24 декабря 1917 — 30 мая 1918

 

На Дон

В конце декабря 1917-го полковники А.П. Перхуров, В.В. Троцкий и я (капитан Клементьев) покинули город Юрьев (Дерпт) и выехали на Дон, где начала формироваться Добровольческая армия. Выехав 24 декабря, 28 декабря мы были уже в Москве. Мы с Перхуровым остановились у его родственников, в богатом особняке. Троцкий устроился у знакомых. Пробыли в Москве несколько дней. Уехали 1 января 1918-го. Я прихворнул и из дома не выходил, почему и не видел, что тогда творилось в Москве. Зато Перхуров каждый день уходил утром, возвращался вечером. Наши хозяева тоже дома не сидели. Почти ежедневно заходил полковник Троцкий. Все приносили новости, которые обсуждались за чайным столом.

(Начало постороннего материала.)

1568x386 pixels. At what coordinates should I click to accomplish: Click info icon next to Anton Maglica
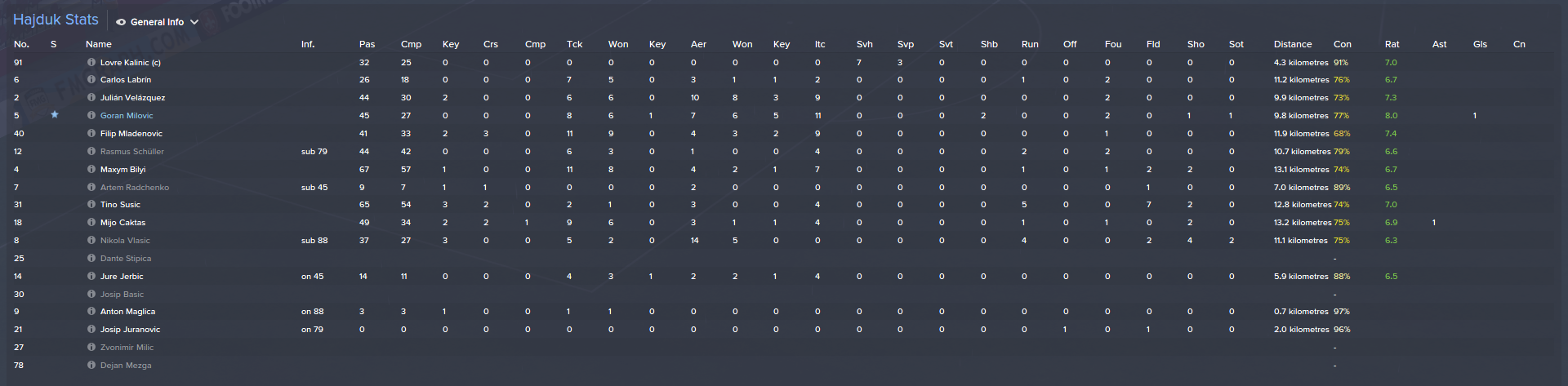[91, 312]
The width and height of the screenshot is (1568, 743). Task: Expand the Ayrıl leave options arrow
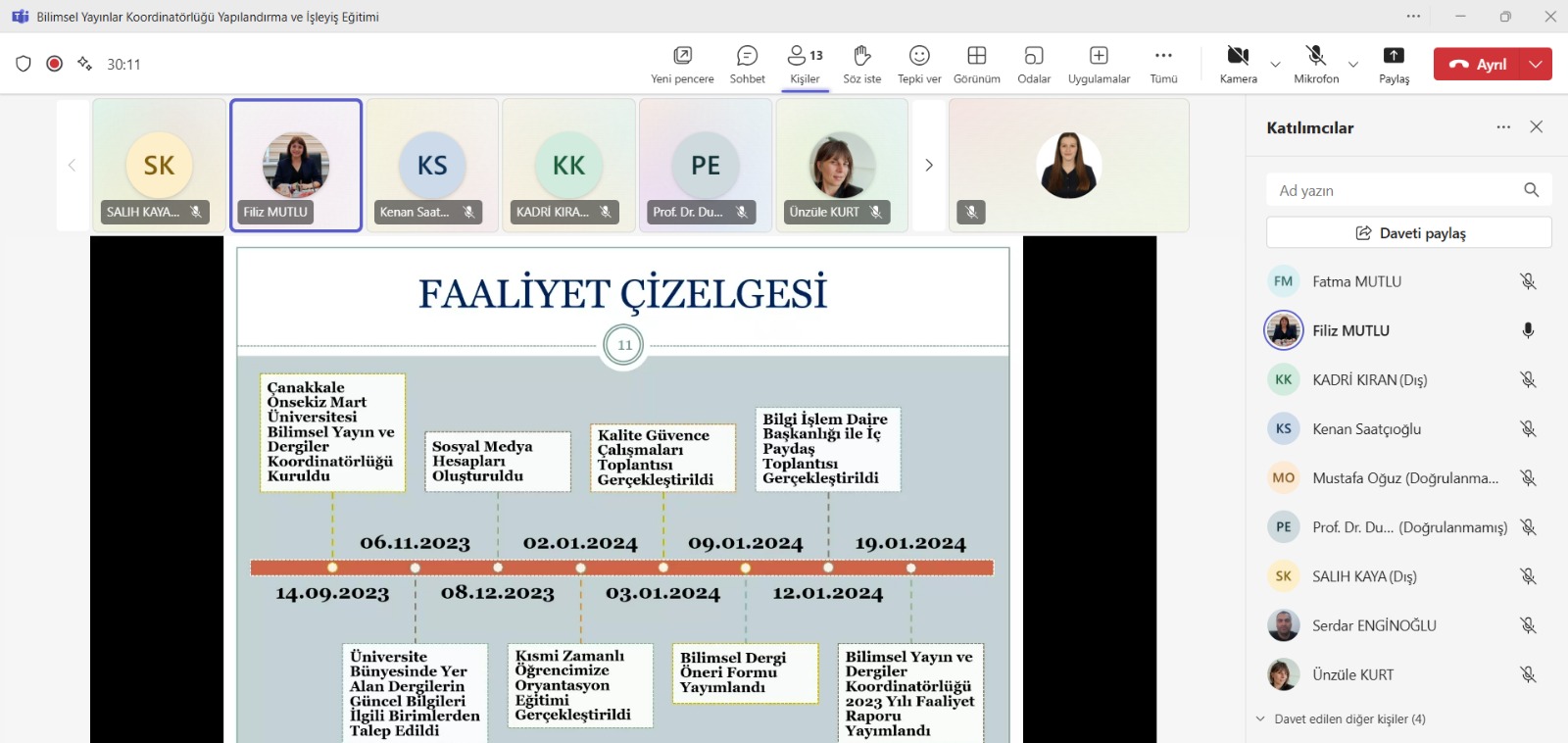1536,64
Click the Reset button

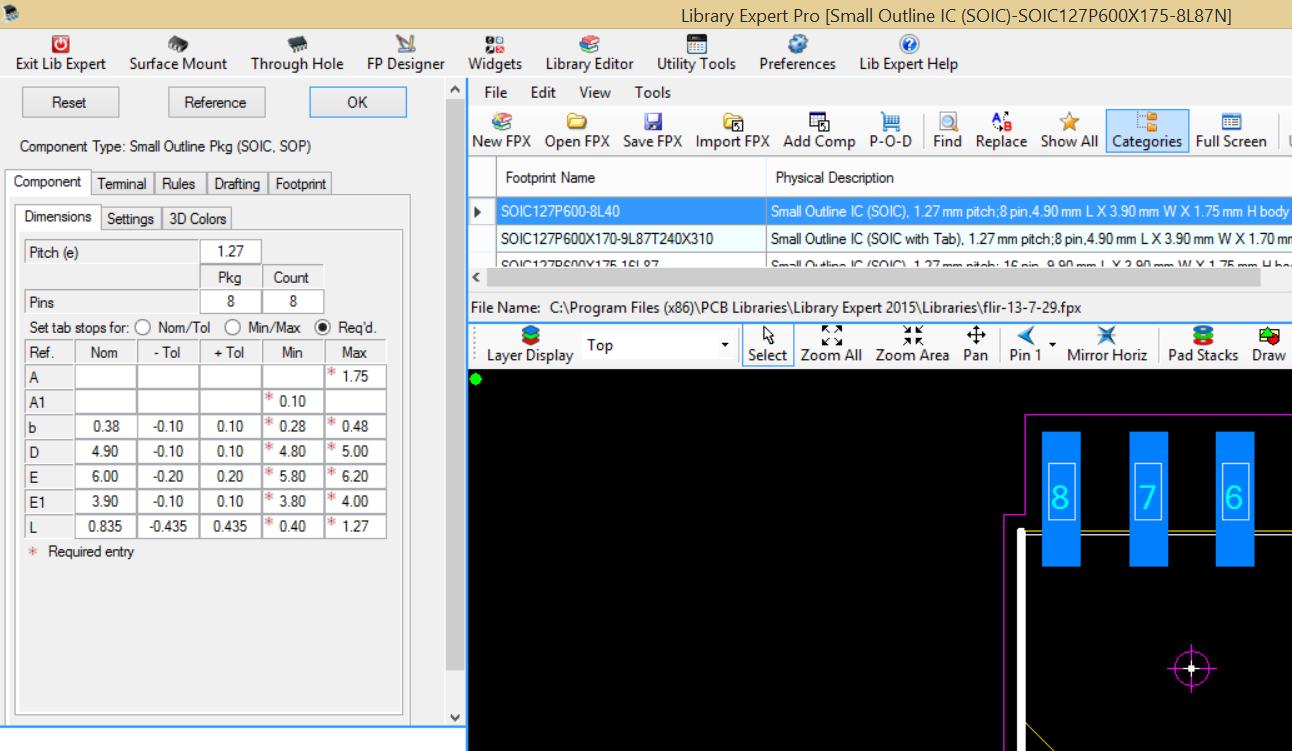[69, 102]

Много говорили тогда о том, что все жаловались на отсутствие денег (ведь почти никто не работал), а кафе и рестораны были полным-полнешеньки. Почти во всех подавали не официанты, а бравые беспогонные офицеры, и все непременно с Георгием на груди. За хорошую мзду можно было получить и порцию наркотиков — тогда был большой спрос на кокаин.

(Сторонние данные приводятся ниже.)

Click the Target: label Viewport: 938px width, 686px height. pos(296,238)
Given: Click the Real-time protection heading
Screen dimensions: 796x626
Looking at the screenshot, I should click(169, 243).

Наши хозяева очень заволновались, когда стали узнавать, как были ограблены их знакомые. По большим квартирам и особнякам ходят не то шайки бандитов, не то группы большевиков, грозятся убить, все переворачивают, забирают ценные вещи, белье, одежду и вообще все, что им нравится. Жильцам оставляют по смене белья и по старому костюму. Некоторые потерпевшие пробовали звонить в милицию. Получили ответ: «Действуют на законном основании. Будете препятствовать — арестуем!» А несколько семейств просто выселили из собственных квартир. Позволили взять самое необходимое, что сами могли унести. Если кто-нибудь сопротивлялся, того — очень часто — выволакивали во двор и убивали. И это не грабители делали, а представители так называемой рабоче-крестьянско-солдатской власти. Магазины пустели, закрывались. Цены на всё бешеные! Ну скажите, господа, как тут жить?

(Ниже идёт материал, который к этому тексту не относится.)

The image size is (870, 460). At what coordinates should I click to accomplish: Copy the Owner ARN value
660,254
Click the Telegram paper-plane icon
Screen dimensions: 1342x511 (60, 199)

Полковник Перхуров предложил всем поехать с нами. Нет, об этом нужно подумать! Так вот и ушли мы утром 1 января на Курский вокзал. Как мы попали в переполненный поезд, не помню. Как попал

 

- 6 -

я в уборную, в которой уже сидела на стульчаке какая-то женщина, а возле нее была куча ребят, не знаю. Меня так стиснули, что я не мог ни двинуться, ни шевельнуться.

Паровоз рванул неожиданно, мы поехали. Где были мои полковники: сели ли в поезд или остались на станции? Я не знал. У нас было решено: садиться в разные вагоны, в Курске выйти и действовать по обстановке.

Ехали мы медленно. Когда поезд останавливался на станции или полустанке, у входных дверей, неподалеку от нашего «купе», начиналась перебранка, ругань, детский плач, женские крики. Кто-то пытался влезть в поезд, но люди в вагоне стояли вплотную, сжиматься было некуда. Поезд трогался, вдогонку нам летели крепко скрученная матерщина и проклятия.

А поезд шел все медленнее и медленнее. Несколько раз мы останавливались. Думали, что станция или разъезд. Какой там: пути снегом замело. Паровоз-то старый, вот и не может вытянуть! Однако постоит, постоит наш старичок, отдохнет — дернет, свистнет и поползет.

Наконец мне удалось закрепиться в коридоре. Здесь, конечно, много лучше, чем в уборной. Не было запаха грязных пеленок, плача и рева голодных и измученных детей.

Впереди послышалась ружейная стрельба: не то совсем нестрашные сорванные залпы, не то просто торопливое пулянье. Мои соседи метнулись к двери. Я за ними. Заплакали дети. Несколько мужчин выскочили из вагона в снег. Я задержался на площадке. Стрельба впереди стала реже и, наконец, утихла.

Ни к кому не обращаясь, я спросил:

— Что там случилось?

Кто-то снизу, из темноты, со злобой ответил:

— Что? Не знаешь? Заградители берут московский на испуг.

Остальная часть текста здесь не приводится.